Records from a data collection:
________
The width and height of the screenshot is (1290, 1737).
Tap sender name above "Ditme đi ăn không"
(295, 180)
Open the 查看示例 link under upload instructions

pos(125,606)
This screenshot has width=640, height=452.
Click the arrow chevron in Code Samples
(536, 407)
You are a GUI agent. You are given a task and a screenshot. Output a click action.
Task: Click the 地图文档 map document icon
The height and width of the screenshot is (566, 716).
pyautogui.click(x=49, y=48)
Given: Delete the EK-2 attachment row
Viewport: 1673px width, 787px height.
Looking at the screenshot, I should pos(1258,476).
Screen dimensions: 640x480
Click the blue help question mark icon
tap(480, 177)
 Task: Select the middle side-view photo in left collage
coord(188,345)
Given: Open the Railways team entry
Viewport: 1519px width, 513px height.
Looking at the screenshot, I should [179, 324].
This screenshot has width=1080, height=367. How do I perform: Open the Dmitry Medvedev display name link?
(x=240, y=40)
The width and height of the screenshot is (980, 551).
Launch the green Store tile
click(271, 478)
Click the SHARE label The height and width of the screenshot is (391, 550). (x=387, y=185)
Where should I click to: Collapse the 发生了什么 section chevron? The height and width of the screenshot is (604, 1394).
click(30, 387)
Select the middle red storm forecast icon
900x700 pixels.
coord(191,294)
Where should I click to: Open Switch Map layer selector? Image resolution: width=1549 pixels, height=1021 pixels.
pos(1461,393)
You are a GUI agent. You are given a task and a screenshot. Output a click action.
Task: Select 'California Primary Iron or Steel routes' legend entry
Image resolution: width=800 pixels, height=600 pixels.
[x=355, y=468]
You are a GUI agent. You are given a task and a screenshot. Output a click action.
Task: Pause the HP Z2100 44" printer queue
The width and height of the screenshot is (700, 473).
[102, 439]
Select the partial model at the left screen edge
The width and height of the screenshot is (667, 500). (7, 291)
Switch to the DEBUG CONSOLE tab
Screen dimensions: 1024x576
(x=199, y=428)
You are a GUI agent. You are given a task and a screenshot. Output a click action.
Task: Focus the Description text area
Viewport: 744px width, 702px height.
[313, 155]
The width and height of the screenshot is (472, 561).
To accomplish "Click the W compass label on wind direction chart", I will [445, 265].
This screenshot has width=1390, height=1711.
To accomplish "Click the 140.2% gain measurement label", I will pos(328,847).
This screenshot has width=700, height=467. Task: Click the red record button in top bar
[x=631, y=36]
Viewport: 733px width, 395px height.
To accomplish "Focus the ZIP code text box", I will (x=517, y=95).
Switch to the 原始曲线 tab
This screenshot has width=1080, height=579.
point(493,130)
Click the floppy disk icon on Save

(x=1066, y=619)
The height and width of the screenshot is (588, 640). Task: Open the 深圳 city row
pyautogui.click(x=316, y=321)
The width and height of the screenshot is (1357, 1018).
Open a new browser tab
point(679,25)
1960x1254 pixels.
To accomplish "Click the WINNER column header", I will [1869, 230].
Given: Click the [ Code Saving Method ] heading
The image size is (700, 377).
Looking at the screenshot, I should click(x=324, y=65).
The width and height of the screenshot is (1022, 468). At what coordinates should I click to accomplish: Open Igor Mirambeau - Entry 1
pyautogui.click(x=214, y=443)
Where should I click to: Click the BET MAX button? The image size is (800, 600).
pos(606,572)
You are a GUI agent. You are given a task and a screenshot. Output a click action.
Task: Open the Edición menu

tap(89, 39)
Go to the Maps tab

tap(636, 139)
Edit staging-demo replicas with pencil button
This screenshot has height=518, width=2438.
________
● Your task: An exact retyping of every line in the records is needed.

● The completed task:
The width and height of the screenshot is (1290, 1737).
Tap sender name above "Ditme đi ăn không"
(295, 180)
Open the 查看示例 link under upload instructions

pos(125,606)
This screenshot has width=640, height=452.
Click the arrow chevron in Code Samples
(536, 407)
You are a GUI agent. You are given a task and a screenshot. Output a click action.
Task: Click the 地图文档 map document icon
The height and width of the screenshot is (566, 716).
pyautogui.click(x=49, y=48)
Given: Delete the EK-2 attachment row
Viewport: 1673px width, 787px height.
Looking at the screenshot, I should pos(1258,476).
Screen dimensions: 640x480
Click the blue help question mark icon
tap(480, 177)
 Task: Select the middle side-view photo in left collage
coord(188,345)
Given: Open the Railways team entry
Viewport: 1519px width, 513px height.
Looking at the screenshot, I should [179, 324].
This screenshot has width=1080, height=367. How do I perform: Open the Dmitry Medvedev display name link?
(x=240, y=40)
The width and height of the screenshot is (980, 551).
Launch the green Store tile
click(271, 478)
Click the SHARE label The height and width of the screenshot is (391, 550). (x=387, y=185)
Where should I click to: Collapse the 发生了什么 section chevron? The height and width of the screenshot is (604, 1394).
click(30, 387)
Select the middle red storm forecast icon
900x700 pixels.
coord(191,294)
Where should I click to: Open Switch Map layer selector? Image resolution: width=1549 pixels, height=1021 pixels.
pos(1461,393)
You are a GUI agent. You are given a task and a screenshot. Output a click action.
Task: Select 'California Primary Iron or Steel routes' legend entry
Image resolution: width=800 pixels, height=600 pixels.
[x=355, y=468]
You are a GUI agent. You are given a task and a screenshot. Output a click action.
Task: Pause the HP Z2100 44" printer queue
The width and height of the screenshot is (700, 473).
[102, 439]
Select the partial model at the left screen edge
The width and height of the screenshot is (667, 500). (7, 291)
Switch to the DEBUG CONSOLE tab
Screen dimensions: 1024x576
(x=199, y=428)
You are a GUI agent. You are given a task and a screenshot. Output a click action.
Task: Focus the Description text area
Viewport: 744px width, 702px height.
[313, 155]
The width and height of the screenshot is (472, 561).
To accomplish "Click the W compass label on wind direction chart", I will [445, 265].
This screenshot has width=1390, height=1711.
To accomplish "Click the 140.2% gain measurement label", I will pos(328,847).
This screenshot has width=700, height=467. Task: Click the red record button in top bar
[x=631, y=36]
Viewport: 733px width, 395px height.
To accomplish "Focus the ZIP code text box", I will (x=517, y=95).
Switch to the 原始曲线 tab
This screenshot has width=1080, height=579.
point(493,130)
Click the floppy disk icon on Save

(x=1066, y=619)
The height and width of the screenshot is (588, 640). Task: Open the 深圳 city row
pyautogui.click(x=316, y=321)
The width and height of the screenshot is (1357, 1018).
Open a new browser tab
point(679,25)
1960x1254 pixels.
To accomplish "Click the WINNER column header", I will [1869, 230].
Given: Click the [ Code Saving Method ] heading
The image size is (700, 377).
Looking at the screenshot, I should click(x=324, y=65).
The width and height of the screenshot is (1022, 468). At what coordinates should I click to accomplish: Open Igor Mirambeau - Entry 1
pyautogui.click(x=214, y=443)
Where should I click to: Click the BET MAX button? The image size is (800, 600).
pos(606,572)
You are a GUI agent. You are given a task and a screenshot. Output a click action.
Task: Open the Edición menu

tap(89, 39)
Go to the Maps tab

tap(636, 139)
Edit staging-demo replicas with pencil button
This screenshot has height=518, width=2438.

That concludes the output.